Problem statement: Every line in the records below with the string "field" is to be copied out.

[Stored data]
---
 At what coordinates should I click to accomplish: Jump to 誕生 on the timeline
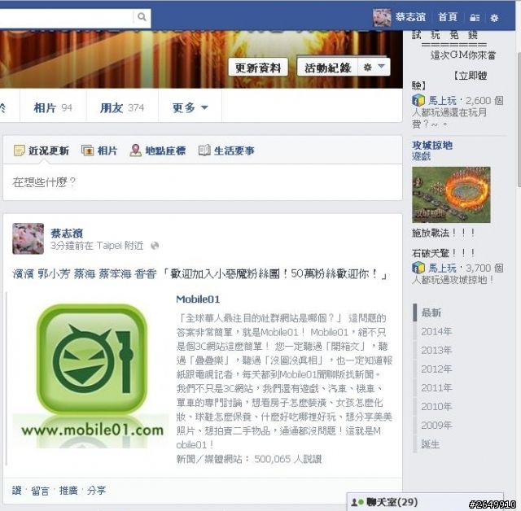tap(431, 444)
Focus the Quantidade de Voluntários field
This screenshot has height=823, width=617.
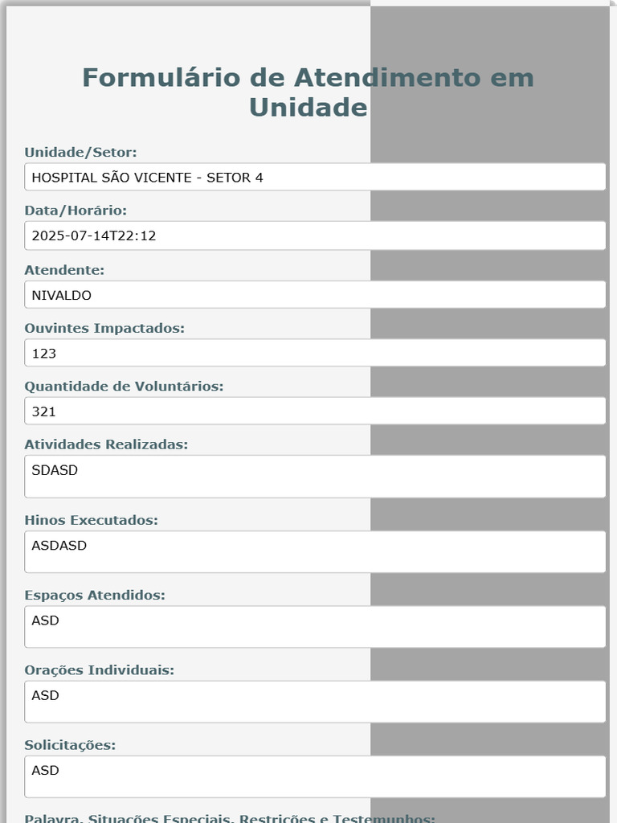click(x=315, y=412)
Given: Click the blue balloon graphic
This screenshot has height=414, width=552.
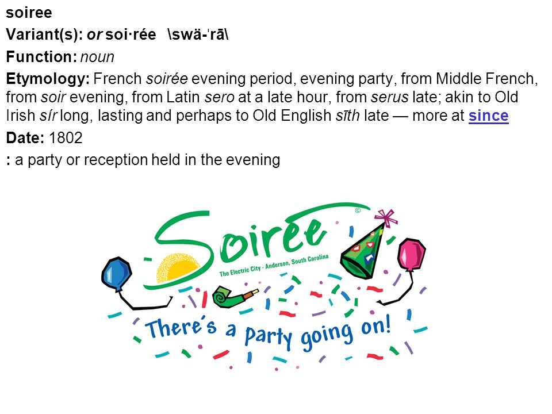Looking at the screenshot, I should tap(117, 274).
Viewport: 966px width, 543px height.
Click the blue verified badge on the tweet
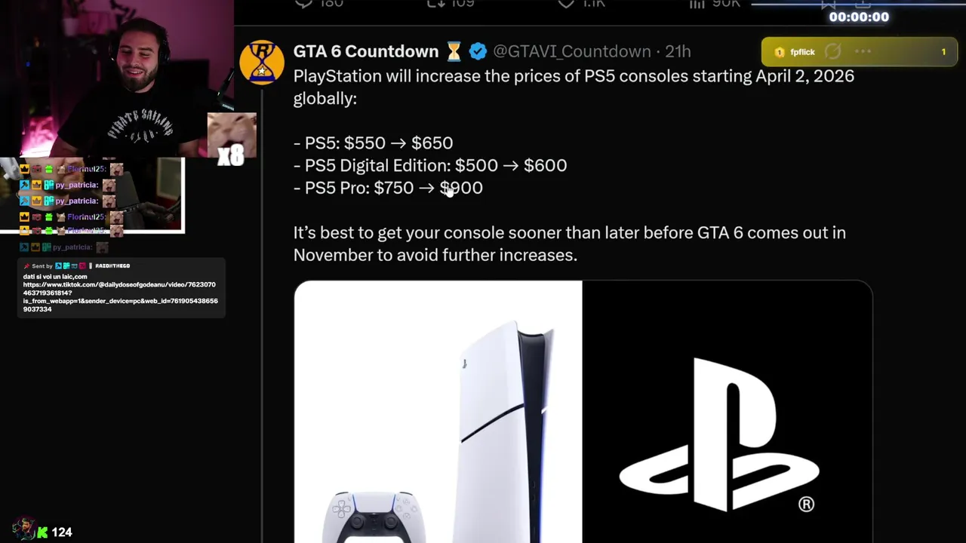point(478,51)
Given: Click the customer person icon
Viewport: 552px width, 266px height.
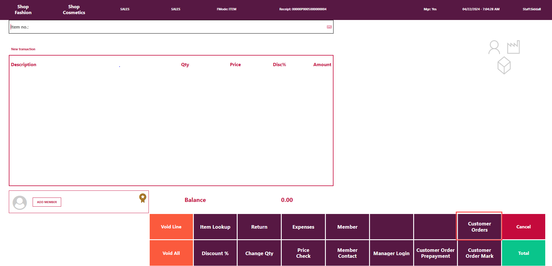Looking at the screenshot, I should (494, 47).
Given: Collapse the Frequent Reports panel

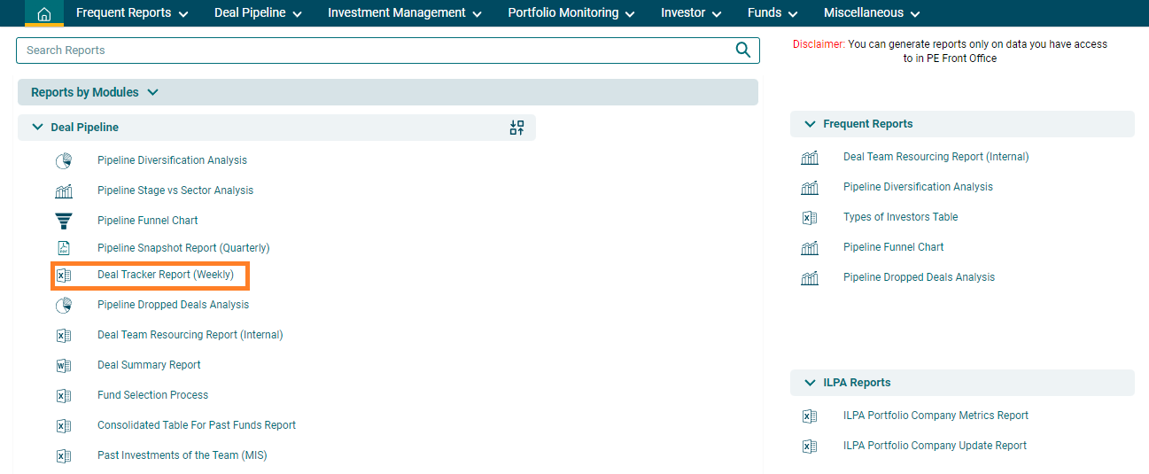Looking at the screenshot, I should click(x=810, y=124).
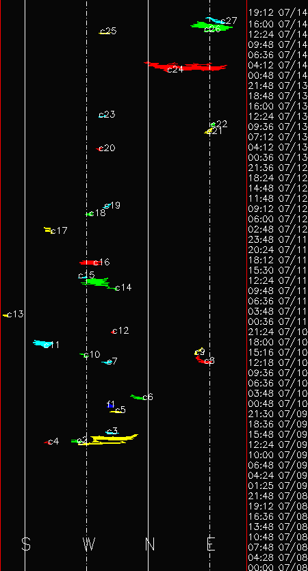This screenshot has height=571, width=308.
Task: Click the green c6 event marker
Action: coord(138,397)
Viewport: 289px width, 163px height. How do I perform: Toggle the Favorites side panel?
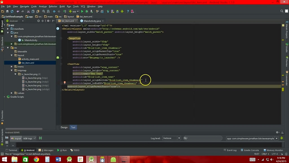(2, 115)
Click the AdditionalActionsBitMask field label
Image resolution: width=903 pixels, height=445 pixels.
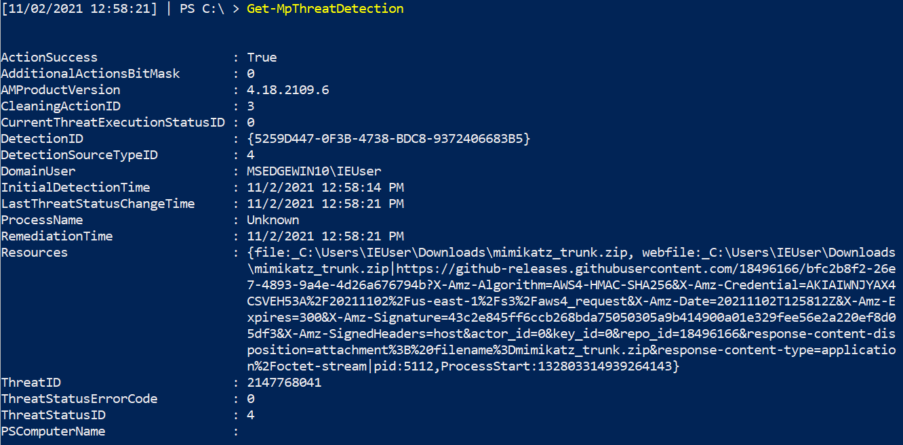tap(90, 74)
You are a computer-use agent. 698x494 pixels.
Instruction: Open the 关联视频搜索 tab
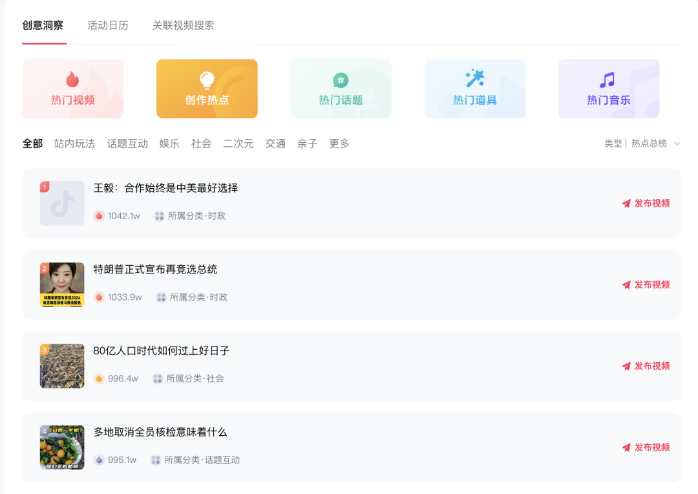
---
Output for this task:
Focus the Quantidade de Voluntários field
Click the AdditionalActionsBitMask field label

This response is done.